### [WORK REQUIRED]
Copy out every one of the records below verbatim, preserving their lines as they stand.
* Start EXERCISE INPUTS *
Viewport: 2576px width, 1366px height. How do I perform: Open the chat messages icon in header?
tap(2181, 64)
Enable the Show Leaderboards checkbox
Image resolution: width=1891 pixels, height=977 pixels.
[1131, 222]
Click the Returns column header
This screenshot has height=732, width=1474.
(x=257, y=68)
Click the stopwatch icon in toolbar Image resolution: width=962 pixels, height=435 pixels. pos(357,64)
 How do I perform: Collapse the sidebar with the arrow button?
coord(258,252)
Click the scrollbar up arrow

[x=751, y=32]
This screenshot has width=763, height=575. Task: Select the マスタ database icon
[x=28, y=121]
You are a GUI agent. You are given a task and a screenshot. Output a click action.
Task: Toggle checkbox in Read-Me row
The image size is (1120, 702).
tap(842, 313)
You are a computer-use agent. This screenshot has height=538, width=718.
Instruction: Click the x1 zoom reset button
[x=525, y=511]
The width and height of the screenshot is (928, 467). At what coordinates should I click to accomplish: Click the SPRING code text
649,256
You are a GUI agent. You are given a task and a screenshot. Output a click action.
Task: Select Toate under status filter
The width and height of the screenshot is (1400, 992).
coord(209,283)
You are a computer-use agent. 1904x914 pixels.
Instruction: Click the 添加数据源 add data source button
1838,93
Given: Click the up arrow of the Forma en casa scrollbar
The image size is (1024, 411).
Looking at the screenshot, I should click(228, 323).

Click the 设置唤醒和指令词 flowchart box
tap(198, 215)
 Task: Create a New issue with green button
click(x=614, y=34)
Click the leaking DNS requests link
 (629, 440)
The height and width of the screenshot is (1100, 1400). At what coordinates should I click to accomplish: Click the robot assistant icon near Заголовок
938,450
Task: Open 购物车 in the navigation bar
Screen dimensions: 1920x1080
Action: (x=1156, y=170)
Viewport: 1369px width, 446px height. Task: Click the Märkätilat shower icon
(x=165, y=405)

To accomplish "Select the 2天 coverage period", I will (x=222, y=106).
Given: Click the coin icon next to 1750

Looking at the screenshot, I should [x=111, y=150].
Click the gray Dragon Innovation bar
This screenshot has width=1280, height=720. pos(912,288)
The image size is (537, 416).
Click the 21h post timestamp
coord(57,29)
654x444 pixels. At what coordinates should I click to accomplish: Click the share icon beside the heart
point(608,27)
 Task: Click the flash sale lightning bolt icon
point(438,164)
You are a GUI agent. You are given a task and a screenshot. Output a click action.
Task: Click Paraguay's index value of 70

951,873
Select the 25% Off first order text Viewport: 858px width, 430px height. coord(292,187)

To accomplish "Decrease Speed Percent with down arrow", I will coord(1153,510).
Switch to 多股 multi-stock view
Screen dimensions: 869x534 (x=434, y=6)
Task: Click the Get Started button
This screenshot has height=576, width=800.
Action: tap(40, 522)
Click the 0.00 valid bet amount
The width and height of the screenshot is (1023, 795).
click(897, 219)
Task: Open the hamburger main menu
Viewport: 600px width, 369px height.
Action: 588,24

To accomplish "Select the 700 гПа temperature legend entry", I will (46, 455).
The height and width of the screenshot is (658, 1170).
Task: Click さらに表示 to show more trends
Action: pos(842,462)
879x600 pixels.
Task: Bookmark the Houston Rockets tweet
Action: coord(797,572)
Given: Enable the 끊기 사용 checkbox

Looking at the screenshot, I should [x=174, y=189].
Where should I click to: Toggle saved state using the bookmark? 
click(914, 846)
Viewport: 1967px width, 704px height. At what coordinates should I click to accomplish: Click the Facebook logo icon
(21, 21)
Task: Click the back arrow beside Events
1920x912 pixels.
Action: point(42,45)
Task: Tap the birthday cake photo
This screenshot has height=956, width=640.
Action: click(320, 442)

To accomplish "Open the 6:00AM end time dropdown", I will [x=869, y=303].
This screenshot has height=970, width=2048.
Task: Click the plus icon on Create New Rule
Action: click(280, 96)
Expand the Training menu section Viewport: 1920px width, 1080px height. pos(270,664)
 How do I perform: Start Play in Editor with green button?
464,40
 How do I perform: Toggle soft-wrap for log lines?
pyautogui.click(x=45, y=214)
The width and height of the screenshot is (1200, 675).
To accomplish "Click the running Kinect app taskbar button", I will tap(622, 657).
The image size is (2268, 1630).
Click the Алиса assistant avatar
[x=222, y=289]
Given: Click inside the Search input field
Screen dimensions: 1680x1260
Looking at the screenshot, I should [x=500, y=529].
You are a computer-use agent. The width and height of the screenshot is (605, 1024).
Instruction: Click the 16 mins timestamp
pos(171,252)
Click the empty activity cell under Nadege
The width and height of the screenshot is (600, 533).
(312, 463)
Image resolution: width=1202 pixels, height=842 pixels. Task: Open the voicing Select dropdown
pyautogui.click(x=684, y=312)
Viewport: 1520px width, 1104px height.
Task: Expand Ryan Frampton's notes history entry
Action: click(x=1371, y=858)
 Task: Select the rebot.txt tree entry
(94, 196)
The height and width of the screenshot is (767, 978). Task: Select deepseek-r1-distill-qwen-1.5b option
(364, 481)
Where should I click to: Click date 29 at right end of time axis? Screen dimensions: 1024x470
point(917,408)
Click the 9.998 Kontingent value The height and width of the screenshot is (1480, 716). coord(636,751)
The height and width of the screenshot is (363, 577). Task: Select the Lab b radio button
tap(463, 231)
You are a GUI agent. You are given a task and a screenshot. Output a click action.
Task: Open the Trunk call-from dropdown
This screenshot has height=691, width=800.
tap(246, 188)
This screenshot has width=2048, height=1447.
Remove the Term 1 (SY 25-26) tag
* End EXERCISE INPUTS *
### [FULL SOLUTION]
Viewport: 2576px width, 1366px height. How do I perform: Open the chat messages icon in header?
tap(2181, 64)
Enable the Show Leaderboards checkbox
Image resolution: width=1891 pixels, height=977 pixels.
[1131, 222]
Click the Returns column header
This screenshot has height=732, width=1474.
(x=257, y=68)
Click the stopwatch icon in toolbar Image resolution: width=962 pixels, height=435 pixels. pos(357,64)
 How do I perform: Collapse the sidebar with the arrow button?
coord(258,252)
Click the scrollbar up arrow

[x=751, y=32]
This screenshot has width=763, height=575. Task: Select the マスタ database icon
[x=28, y=121]
You are a GUI agent. You are given a task and a screenshot. Output a click action.
Task: Toggle checkbox in Read-Me row
The image size is (1120, 702).
tap(842, 313)
You are a computer-use agent. This screenshot has height=538, width=718.
Instruction: Click the x1 zoom reset button
[x=525, y=511]
The width and height of the screenshot is (928, 467). At what coordinates should I click to accomplish: Click the SPRING code text
649,256
You are a GUI agent. You are given a task and a screenshot. Output a click action.
Task: Select Toate under status filter
The width and height of the screenshot is (1400, 992).
coord(209,283)
You are a computer-use agent. 1904x914 pixels.
Instruction: Click the 添加数据源 add data source button
1838,93
Given: Click the up arrow of the Forma en casa scrollbar
The image size is (1024, 411).
Looking at the screenshot, I should click(228, 323).

Click the 设置唤醒和指令词 flowchart box
tap(198, 215)
 Task: Create a New issue with green button
click(x=614, y=34)
Click the leaking DNS requests link
 (629, 440)
The height and width of the screenshot is (1100, 1400). At what coordinates should I click to accomplish: Click the robot assistant icon near Заголовок
938,450
Task: Open 购物车 in the navigation bar
Screen dimensions: 1920x1080
Action: (x=1156, y=170)
Viewport: 1369px width, 446px height. Task: Click the Märkätilat shower icon
(x=165, y=405)

To accomplish "Select the 2天 coverage period", I will (x=222, y=106).
Given: Click the coin icon next to 1750

Looking at the screenshot, I should [x=111, y=150].
Click the gray Dragon Innovation bar
This screenshot has width=1280, height=720. pos(912,288)
The image size is (537, 416).
Click the 21h post timestamp
coord(57,29)
654x444 pixels. At what coordinates should I click to accomplish: Click the share icon beside the heart
point(608,27)
 Task: Click the flash sale lightning bolt icon
point(438,164)
You are a GUI agent. You are given a task and a screenshot. Output a click action.
Task: Click Paraguay's index value of 70

951,873
Select the 25% Off first order text Viewport: 858px width, 430px height. coord(292,187)

To accomplish "Decrease Speed Percent with down arrow", I will coord(1153,510).
Switch to 多股 multi-stock view
Screen dimensions: 869x534 (x=434, y=6)
Task: Click the Get Started button
This screenshot has height=576, width=800.
Action: tap(40, 522)
Click the 0.00 valid bet amount
The width and height of the screenshot is (1023, 795).
click(897, 219)
Task: Open the hamburger main menu
Viewport: 600px width, 369px height.
Action: 588,24

To accomplish "Select the 700 гПа temperature legend entry", I will (46, 455).
The height and width of the screenshot is (658, 1170).
Task: Click さらに表示 to show more trends
Action: pos(842,462)
879x600 pixels.
Task: Bookmark the Houston Rockets tweet
Action: coord(797,572)
Given: Enable the 끊기 사용 checkbox

Looking at the screenshot, I should [x=174, y=189].
Where should I click to: Toggle saved state using the bookmark? 
click(914, 846)
Viewport: 1967px width, 704px height. At what coordinates should I click to accomplish: Click the Facebook logo icon
(21, 21)
Task: Click the back arrow beside Events
1920x912 pixels.
Action: point(42,45)
Task: Tap the birthday cake photo
This screenshot has height=956, width=640.
Action: click(320, 442)

To accomplish "Open the 6:00AM end time dropdown", I will [x=869, y=303].
This screenshot has height=970, width=2048.
Task: Click the plus icon on Create New Rule
Action: click(280, 96)
Expand the Training menu section Viewport: 1920px width, 1080px height. pos(270,664)
 How do I perform: Start Play in Editor with green button?
464,40
 How do I perform: Toggle soft-wrap for log lines?
pyautogui.click(x=45, y=214)
The width and height of the screenshot is (1200, 675).
To accomplish "Click the running Kinect app taskbar button", I will tap(622, 657).
The image size is (2268, 1630).
Click the Алиса assistant avatar
[x=222, y=289]
Given: Click inside the Search input field
Screen dimensions: 1680x1260
Looking at the screenshot, I should [x=500, y=529].
You are a computer-use agent. The width and height of the screenshot is (605, 1024).
Instruction: Click the 16 mins timestamp
pos(171,252)
Click the empty activity cell under Nadege
The width and height of the screenshot is (600, 533).
(312, 463)
Image resolution: width=1202 pixels, height=842 pixels. Task: Open the voicing Select dropdown
pyautogui.click(x=684, y=312)
Viewport: 1520px width, 1104px height.
Task: Expand Ryan Frampton's notes history entry
Action: click(x=1371, y=858)
 Task: Select the rebot.txt tree entry
(94, 196)
The height and width of the screenshot is (767, 978). Task: Select deepseek-r1-distill-qwen-1.5b option
(364, 481)
Where should I click to: Click date 29 at right end of time axis? Screen dimensions: 1024x470
point(917,408)
Click the 9.998 Kontingent value The height and width of the screenshot is (1480, 716). coord(636,751)
The height and width of the screenshot is (363, 577). Task: Select the Lab b radio button
tap(463, 231)
You are a GUI agent. You are given a task and a screenshot. Output a click action.
Task: Open the Trunk call-from dropdown
This screenshot has height=691, width=800.
tap(246, 188)
This screenshot has width=2048, height=1447.
Remove the Term 1 (SY 25-26) tag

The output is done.